Basil Skleros and Pulcheria Argyropoulina had a daughter, who became the second wife of Constantine Monomachos, later in life Emperor Constantine IX. Under Monomachos' rule, two other Skleroi, Romanos and Maria, possibly the children of a brother of Basil's appear and gain prominence. Maria Skleraina became Constantine IX's mistress, while her brother advanced from strategos of the Thracesian Theme to the supreme rank of proedros and the post of doux of Antioch. His rivalry with George Maniakes contributed to the latter's rebellion, and he was one of the main supporters of the successful revolt of Isaac I Komnenos. He may have even been promoted to Domestic of the Schools under Isaac or his successor, Constantine X Doukas.
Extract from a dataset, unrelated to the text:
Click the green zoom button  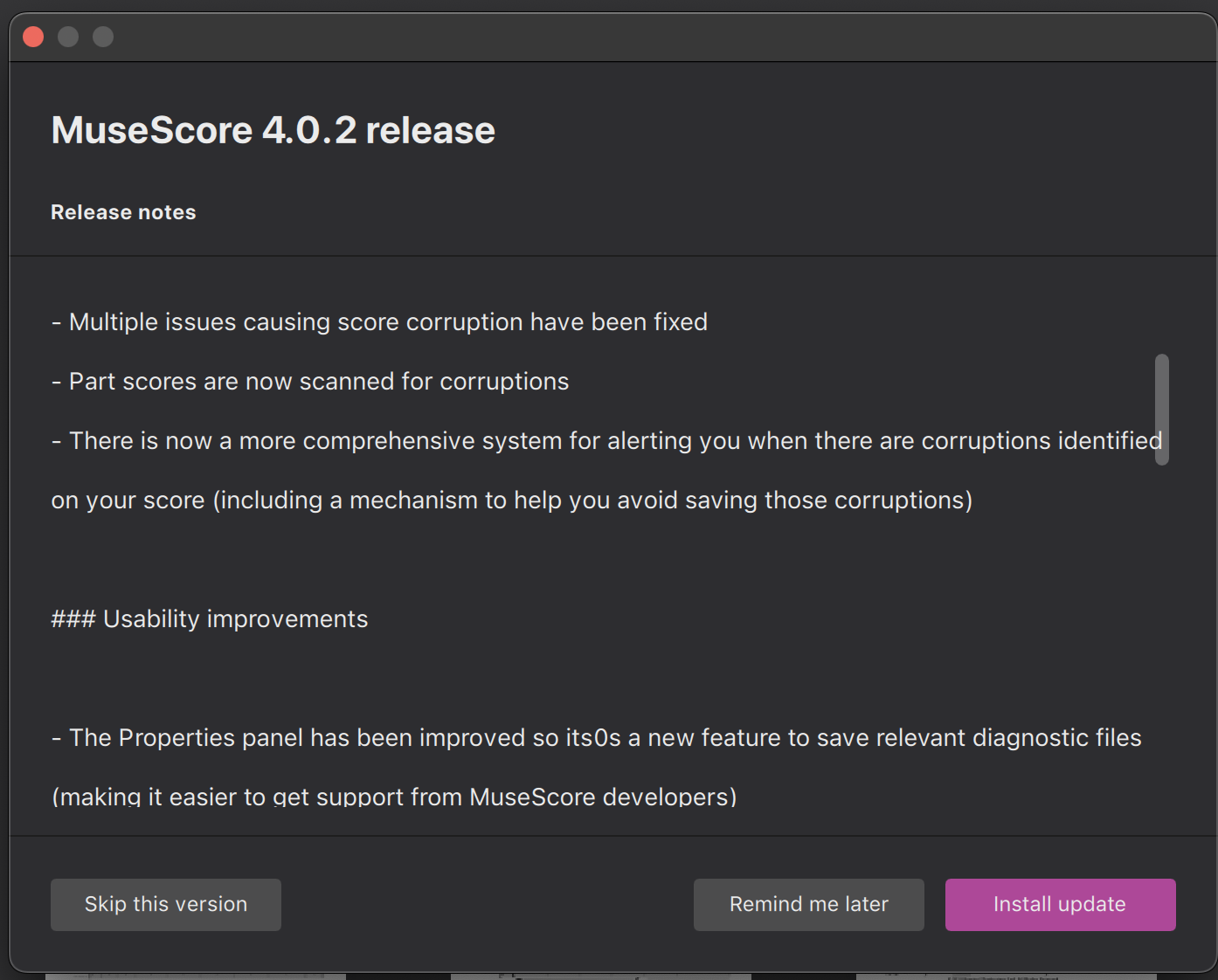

The family declined in importance thereafter, and most of the late 11th-century Skleroi were civil officials rather than military leaders. Among the most important of these are: the protonobelissimos and logothetes tou dromou Andronikos Skleros; the protoproedros and kouropalates Nicholas, who served as Grand Drungary of the Watch; the protoproedros and kouropalates Michael, exisotes and civil judge of Macedonia and Thrace; and the magistros Leo Skleros, civil governor of the Anatolic and Opsician themes and chartoularios tou vestiariou.

==Skleroi of the 12th–14th centuries==
The Skleroi did not intermarry with the new Komnenian dynasty (1081–1185), and hence fell out of power. From the 12th century, members of the Skleros family appear only rarely in the sources: a certain Seth Skleros was blinded 1166/67 for practising magic; a Romanos Skleros, who lived at the turn of the 13th century and probably held large estates; a sebastos Skleros, landholder at Serres in 1336; and a Demetrios Skleros, official of the metropolis of Zichnoi (near Serres) in 1362.